:: The task ::
Wherever the listing has a line with the string "Collapse", copy that line out.

:: Supplied records ::
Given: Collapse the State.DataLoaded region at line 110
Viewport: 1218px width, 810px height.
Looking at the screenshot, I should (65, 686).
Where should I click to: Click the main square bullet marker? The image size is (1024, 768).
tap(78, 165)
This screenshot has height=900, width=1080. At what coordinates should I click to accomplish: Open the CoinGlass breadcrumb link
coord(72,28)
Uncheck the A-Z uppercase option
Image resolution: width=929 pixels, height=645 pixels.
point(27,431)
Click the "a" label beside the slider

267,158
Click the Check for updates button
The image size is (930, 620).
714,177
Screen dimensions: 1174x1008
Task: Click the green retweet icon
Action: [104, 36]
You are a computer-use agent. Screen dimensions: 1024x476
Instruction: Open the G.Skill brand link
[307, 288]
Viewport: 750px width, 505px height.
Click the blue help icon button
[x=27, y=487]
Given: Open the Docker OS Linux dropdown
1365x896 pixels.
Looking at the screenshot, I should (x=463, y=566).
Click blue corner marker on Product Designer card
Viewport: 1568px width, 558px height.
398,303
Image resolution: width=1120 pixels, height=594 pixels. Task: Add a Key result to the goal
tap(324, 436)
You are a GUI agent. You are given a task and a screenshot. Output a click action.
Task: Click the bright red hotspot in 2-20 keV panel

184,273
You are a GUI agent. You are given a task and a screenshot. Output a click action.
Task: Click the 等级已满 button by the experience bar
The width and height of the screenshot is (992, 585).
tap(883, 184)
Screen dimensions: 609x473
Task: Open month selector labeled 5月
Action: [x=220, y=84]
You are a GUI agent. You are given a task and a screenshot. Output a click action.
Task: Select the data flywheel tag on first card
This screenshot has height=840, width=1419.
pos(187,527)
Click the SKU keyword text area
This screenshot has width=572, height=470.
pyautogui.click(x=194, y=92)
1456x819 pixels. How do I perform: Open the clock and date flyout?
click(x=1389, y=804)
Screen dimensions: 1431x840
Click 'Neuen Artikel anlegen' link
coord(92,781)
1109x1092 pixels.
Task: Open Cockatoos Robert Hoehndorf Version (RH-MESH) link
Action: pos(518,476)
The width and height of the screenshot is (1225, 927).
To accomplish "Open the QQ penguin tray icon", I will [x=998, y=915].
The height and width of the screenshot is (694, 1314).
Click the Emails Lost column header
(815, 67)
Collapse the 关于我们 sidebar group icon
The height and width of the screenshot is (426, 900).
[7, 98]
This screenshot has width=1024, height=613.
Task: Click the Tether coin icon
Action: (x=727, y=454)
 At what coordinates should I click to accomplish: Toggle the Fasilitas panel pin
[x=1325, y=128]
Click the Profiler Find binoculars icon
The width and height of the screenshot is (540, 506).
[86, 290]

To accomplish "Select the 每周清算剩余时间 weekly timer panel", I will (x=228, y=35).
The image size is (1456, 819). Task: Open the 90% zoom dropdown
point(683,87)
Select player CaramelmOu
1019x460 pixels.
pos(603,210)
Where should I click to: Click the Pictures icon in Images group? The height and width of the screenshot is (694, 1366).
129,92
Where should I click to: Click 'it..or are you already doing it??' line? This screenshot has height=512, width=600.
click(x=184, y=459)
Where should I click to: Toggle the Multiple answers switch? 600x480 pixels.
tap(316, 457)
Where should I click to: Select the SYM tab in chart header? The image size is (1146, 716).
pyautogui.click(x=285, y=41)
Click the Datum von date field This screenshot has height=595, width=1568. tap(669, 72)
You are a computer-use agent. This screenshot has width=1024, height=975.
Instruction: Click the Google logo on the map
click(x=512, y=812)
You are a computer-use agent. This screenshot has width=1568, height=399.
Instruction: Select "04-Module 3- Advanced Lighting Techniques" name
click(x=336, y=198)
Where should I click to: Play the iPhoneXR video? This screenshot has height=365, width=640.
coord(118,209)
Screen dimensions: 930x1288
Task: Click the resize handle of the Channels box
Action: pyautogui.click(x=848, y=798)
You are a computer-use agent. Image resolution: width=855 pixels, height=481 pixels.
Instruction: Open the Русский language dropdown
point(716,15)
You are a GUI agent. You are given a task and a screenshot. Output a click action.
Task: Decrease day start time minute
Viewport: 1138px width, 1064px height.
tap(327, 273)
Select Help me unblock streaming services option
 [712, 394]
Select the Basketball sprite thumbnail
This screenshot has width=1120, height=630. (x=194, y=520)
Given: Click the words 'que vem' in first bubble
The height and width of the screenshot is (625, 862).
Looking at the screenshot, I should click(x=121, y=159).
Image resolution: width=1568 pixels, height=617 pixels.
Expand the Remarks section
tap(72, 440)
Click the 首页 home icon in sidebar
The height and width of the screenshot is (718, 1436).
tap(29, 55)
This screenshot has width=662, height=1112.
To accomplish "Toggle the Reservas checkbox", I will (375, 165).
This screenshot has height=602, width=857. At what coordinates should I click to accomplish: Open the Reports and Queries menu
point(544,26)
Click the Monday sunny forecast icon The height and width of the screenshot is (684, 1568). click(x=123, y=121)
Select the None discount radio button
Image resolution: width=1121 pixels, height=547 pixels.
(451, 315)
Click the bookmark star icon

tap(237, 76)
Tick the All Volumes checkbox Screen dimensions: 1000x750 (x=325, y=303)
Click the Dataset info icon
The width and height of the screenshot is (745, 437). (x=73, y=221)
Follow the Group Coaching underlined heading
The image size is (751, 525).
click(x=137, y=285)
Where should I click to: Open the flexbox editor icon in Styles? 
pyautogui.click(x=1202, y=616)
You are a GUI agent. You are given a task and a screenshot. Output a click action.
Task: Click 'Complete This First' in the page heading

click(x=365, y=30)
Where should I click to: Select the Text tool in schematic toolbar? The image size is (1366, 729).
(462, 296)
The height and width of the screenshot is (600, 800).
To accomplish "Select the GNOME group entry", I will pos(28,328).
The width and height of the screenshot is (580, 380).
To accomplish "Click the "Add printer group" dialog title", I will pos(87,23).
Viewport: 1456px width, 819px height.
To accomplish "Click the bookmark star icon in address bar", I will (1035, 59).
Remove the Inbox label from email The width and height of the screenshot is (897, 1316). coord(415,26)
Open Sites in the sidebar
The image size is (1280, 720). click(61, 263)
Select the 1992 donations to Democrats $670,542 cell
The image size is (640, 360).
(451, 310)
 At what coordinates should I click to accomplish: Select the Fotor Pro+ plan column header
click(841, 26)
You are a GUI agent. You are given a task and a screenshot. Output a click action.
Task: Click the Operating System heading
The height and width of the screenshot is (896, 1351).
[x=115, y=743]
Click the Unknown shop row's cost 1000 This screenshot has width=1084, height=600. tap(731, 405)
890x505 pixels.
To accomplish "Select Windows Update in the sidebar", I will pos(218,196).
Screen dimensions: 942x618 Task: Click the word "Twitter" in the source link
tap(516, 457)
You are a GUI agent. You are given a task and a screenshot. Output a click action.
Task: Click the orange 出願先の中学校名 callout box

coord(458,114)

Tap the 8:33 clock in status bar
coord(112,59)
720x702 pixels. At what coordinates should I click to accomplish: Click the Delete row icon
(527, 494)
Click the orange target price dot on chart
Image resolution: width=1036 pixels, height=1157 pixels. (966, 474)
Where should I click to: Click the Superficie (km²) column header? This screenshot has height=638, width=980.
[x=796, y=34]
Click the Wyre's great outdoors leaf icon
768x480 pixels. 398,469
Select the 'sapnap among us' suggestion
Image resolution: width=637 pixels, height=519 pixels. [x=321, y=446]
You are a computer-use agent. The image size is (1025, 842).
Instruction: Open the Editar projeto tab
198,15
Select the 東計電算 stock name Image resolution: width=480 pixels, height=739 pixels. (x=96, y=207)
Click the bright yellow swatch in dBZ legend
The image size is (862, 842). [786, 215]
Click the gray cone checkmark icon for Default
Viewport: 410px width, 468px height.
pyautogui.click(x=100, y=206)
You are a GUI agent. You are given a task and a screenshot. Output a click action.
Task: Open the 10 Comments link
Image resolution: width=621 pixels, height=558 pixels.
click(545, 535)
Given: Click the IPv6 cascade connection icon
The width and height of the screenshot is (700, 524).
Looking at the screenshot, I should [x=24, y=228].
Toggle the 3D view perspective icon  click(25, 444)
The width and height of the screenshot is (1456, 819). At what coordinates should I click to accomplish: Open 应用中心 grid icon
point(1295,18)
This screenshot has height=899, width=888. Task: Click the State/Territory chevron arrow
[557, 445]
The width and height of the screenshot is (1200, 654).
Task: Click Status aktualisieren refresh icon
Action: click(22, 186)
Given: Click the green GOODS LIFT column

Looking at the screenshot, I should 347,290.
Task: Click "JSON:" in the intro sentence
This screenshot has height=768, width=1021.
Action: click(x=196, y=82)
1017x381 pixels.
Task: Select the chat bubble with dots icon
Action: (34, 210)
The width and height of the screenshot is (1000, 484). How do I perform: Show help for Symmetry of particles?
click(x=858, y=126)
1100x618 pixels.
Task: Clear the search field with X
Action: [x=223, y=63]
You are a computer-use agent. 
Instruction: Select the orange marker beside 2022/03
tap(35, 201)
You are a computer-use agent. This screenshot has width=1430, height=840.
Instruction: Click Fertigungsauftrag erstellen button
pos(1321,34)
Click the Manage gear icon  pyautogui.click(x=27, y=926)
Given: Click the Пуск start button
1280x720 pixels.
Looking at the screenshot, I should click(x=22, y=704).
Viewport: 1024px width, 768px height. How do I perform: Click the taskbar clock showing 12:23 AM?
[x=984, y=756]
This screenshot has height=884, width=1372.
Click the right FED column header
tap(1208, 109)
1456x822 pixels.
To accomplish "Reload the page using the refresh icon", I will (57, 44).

:: Answer to this problem ::
Given: Collapse the State.DataLoaded region at line 110
Collapse the 关于我们 sidebar group icon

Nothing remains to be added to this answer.